Staying healthy on busy days

I eat a packed breakfast and lunch in my classroom, most often checking e-mail, grading or planning. Breakfast is easy - always a small banana and either a measured bowl of cerereal (Kashi Heart to Heart or Puffins) or a Banana Oatmeal Cup with Chocolate Chips that I read about on a great blog, http://stephaniecooks.blogspot.com/search/label/oatmeal. I bring fruit and Greek yogurt to have for snack with my class around 10:00.

I bring a salad for lunch, with a 2% Polly-O string cheese, 3 ounces of deli turkey, fruit and a sugarfree jello. I always eat the string cheese last. It's my favorite. If I'm thinking my afternoon will be rough, I save it for 3:00. It's the little things in life.

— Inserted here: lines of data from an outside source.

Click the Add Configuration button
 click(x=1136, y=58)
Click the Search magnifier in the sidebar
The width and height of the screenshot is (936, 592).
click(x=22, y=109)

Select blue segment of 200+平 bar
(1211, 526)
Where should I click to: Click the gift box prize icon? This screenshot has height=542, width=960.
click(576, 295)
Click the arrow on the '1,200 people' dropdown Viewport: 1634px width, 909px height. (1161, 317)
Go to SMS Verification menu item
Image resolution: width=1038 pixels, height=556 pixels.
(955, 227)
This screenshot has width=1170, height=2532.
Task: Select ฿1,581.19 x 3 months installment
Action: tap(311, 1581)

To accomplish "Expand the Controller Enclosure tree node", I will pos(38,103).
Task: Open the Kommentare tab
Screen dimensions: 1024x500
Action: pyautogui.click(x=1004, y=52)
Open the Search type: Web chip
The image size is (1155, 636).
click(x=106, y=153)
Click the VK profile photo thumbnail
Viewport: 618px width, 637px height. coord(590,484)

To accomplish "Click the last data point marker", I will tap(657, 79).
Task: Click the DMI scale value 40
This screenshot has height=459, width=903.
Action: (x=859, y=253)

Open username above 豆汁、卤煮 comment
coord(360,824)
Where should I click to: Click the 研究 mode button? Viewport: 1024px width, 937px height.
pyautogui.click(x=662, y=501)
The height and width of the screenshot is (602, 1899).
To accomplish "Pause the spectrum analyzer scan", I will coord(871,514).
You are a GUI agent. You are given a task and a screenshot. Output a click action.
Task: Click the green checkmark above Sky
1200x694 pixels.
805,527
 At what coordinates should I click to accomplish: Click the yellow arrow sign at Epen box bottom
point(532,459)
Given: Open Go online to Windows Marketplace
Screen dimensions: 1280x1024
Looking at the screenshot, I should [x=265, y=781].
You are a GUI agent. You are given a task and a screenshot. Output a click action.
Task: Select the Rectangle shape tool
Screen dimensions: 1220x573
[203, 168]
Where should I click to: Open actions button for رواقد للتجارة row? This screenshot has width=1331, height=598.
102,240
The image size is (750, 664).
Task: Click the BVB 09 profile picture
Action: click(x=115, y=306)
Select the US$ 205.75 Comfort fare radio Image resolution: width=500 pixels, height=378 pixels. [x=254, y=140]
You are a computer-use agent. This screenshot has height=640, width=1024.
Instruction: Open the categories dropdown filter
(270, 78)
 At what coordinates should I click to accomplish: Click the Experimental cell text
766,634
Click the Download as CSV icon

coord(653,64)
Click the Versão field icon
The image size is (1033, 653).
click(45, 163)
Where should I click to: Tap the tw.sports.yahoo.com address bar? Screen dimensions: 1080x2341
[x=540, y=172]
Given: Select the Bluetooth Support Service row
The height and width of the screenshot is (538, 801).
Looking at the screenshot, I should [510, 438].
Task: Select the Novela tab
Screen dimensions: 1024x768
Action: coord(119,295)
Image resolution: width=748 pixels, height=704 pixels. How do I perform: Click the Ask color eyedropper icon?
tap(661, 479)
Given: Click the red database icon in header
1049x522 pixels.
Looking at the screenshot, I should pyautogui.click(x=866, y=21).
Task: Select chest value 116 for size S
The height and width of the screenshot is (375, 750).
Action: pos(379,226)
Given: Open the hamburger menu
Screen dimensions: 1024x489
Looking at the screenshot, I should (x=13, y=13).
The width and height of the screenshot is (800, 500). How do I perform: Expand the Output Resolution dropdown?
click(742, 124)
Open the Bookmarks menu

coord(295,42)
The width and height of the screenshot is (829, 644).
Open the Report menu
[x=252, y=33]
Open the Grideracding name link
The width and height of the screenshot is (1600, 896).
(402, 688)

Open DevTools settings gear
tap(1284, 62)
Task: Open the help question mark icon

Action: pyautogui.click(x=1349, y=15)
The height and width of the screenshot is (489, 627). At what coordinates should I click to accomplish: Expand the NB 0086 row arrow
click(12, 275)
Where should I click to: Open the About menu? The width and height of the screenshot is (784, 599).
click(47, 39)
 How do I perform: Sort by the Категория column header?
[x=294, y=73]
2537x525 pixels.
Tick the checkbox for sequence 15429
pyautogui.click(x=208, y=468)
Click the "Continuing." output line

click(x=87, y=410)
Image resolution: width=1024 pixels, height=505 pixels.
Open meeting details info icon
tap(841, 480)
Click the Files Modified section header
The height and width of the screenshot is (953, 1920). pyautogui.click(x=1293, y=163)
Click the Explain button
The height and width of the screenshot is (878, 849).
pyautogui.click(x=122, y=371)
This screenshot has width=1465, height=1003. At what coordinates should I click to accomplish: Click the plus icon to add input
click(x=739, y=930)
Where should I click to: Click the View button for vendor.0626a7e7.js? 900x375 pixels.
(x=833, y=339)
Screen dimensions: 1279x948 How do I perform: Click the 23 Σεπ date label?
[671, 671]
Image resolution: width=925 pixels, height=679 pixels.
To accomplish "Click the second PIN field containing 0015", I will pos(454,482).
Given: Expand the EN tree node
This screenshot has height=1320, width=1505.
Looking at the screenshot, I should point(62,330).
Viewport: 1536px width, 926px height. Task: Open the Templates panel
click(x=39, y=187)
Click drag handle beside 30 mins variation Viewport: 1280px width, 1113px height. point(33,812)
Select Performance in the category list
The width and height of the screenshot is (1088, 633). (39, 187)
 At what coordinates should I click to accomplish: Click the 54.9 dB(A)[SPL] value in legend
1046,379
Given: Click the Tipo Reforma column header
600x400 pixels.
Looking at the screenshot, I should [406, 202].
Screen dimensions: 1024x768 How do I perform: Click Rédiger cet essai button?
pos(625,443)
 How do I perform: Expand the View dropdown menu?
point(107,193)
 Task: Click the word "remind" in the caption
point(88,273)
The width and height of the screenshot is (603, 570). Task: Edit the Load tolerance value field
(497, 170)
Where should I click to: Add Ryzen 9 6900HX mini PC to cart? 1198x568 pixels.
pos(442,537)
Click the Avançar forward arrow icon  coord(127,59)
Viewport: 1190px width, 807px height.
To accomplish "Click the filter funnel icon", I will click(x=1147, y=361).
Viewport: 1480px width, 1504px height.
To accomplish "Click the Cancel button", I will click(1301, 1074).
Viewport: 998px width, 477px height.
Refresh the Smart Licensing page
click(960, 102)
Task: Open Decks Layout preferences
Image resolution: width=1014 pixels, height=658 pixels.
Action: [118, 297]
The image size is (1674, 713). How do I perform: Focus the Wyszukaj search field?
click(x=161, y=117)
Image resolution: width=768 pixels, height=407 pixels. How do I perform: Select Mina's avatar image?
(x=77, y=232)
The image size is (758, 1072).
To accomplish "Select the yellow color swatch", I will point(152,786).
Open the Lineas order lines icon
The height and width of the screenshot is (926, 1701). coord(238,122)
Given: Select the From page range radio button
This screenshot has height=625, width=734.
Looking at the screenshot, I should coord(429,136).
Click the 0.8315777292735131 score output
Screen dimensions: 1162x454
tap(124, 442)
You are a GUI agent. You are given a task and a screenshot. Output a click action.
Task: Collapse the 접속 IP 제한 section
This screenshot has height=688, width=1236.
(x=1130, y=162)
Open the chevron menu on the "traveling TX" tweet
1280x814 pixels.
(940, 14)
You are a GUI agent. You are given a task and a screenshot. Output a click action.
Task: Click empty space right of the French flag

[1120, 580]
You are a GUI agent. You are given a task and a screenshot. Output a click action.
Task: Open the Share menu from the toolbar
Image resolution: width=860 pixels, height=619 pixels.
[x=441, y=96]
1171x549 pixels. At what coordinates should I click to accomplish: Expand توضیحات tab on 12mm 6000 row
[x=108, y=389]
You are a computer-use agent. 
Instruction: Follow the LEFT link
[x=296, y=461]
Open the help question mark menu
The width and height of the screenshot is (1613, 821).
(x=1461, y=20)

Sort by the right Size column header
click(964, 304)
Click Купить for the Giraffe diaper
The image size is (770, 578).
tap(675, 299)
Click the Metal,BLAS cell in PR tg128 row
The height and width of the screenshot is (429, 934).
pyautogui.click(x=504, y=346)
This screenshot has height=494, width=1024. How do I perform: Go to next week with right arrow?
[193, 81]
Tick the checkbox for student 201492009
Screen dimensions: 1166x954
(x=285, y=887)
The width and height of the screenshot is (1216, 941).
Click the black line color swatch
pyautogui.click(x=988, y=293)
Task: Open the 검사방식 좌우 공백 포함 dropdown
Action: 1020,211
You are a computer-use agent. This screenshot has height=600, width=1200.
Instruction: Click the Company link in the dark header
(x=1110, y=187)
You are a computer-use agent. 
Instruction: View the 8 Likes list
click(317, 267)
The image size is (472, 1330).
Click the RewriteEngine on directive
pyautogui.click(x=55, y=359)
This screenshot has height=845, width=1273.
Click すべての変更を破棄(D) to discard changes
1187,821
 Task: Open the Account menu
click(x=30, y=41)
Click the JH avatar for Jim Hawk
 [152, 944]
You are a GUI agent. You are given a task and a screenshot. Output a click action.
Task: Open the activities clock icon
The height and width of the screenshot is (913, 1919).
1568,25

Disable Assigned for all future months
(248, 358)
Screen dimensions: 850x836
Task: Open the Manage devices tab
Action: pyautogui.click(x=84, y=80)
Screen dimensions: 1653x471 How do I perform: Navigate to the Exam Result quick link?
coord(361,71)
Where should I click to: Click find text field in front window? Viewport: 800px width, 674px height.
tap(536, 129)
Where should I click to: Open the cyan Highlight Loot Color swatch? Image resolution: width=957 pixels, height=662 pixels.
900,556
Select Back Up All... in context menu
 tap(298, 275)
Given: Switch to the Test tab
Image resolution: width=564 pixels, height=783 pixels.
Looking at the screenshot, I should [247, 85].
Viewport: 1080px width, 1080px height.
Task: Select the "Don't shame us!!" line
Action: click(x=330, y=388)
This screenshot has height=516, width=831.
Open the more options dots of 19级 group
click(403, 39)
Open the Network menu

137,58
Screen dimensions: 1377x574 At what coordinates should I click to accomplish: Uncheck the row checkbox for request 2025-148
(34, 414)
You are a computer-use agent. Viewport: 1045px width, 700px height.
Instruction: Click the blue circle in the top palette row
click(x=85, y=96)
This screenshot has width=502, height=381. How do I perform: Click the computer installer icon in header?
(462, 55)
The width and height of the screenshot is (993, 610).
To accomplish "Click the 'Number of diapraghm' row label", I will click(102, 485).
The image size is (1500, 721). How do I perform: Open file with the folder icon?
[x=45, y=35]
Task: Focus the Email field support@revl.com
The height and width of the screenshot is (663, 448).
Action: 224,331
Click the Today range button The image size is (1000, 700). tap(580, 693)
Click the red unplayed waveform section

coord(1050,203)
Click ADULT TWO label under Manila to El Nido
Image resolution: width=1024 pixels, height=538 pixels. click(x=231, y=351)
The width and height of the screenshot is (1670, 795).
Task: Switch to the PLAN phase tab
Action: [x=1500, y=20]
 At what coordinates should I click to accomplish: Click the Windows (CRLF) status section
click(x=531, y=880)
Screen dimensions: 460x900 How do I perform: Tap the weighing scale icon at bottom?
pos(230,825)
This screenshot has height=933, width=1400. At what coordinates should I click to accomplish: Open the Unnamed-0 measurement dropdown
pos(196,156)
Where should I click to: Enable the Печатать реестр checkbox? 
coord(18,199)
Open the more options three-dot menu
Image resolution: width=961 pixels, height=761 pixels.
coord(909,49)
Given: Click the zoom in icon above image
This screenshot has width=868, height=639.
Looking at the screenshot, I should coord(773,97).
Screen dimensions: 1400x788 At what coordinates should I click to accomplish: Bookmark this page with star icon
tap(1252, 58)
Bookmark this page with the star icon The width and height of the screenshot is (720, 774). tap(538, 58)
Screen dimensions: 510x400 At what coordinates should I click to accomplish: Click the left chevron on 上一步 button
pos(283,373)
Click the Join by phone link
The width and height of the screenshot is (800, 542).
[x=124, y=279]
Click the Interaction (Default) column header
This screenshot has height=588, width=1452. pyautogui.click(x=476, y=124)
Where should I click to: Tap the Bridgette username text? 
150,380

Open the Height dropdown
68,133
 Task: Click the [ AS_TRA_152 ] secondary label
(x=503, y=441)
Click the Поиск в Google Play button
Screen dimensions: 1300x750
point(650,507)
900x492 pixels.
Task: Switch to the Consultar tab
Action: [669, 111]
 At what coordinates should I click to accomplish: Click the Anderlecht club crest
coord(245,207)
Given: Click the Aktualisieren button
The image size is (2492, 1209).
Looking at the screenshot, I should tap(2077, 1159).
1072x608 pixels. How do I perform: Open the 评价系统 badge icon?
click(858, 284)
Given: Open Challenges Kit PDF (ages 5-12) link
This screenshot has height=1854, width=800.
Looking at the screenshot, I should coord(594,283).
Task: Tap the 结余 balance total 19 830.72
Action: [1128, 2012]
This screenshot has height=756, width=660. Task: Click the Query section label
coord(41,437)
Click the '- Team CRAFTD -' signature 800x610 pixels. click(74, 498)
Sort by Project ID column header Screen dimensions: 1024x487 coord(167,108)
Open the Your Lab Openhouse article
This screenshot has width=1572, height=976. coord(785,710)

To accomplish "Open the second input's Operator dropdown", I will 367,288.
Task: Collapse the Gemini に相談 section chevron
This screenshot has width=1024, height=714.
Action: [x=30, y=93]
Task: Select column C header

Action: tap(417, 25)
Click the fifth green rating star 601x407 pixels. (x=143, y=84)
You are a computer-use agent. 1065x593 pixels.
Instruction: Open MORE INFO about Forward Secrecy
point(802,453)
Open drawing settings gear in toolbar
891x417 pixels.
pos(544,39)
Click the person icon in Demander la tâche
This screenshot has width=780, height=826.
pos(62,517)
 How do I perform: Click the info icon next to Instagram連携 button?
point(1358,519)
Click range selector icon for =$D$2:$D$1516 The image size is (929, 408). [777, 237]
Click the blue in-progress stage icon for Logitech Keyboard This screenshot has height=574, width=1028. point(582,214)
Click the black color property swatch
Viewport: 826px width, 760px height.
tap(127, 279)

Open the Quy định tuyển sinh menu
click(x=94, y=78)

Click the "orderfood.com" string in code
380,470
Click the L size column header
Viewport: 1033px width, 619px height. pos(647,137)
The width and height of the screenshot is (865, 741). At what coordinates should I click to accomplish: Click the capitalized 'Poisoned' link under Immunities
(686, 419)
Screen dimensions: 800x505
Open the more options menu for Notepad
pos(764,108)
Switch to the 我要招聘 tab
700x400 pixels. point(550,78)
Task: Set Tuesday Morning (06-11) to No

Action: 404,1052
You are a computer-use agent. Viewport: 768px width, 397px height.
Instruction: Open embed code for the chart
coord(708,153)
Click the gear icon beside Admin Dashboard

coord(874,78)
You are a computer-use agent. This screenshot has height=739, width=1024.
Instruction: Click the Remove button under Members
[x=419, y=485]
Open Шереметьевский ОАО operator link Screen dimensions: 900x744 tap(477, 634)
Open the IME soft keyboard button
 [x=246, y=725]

When the kiddies leave, I have a second snack. My nutritionist recommended snacking at 3 even if I don't feel all that hungry, so that I don't find myself starving at tutoring or a meeting and eating whatever unhealthy snacks are avaialable. This snack is generally fruit, and sometimes it's a 100 calorie pack of goldfish if I'm not going to eat until late. On rare occasions, it's both.

By the time I get home from school on one of my meeting or tutoring days and then work out, it is too late to start cooking most nights unless I'm well planned. When my husband or I can stop on the way home from work, we have fish with steamed or roasted veggies. On nights that we can't get it together for me to actually cook, my go-to meal is:

Morningstar Farms Garden Veggie Burger (110 calories)
1/4 avocado (80 calories)
Steamed Veggie (40 calories on average)
Salad (15 calories)
Homemade vinagrette with 1/2 teaspoon olive oil (40 calories)

That brings my dinner total to 285. I have a JELLO cup (10 calories) with a pot of green tea (0 calories) for dessert in the evening. It's a satisfying amount of food, it's tasty, and my husband is even eating the burgers (doused in hot sauce).

What do you eat on nights that you just can't take the time or don't have the ingredients to stay healthy?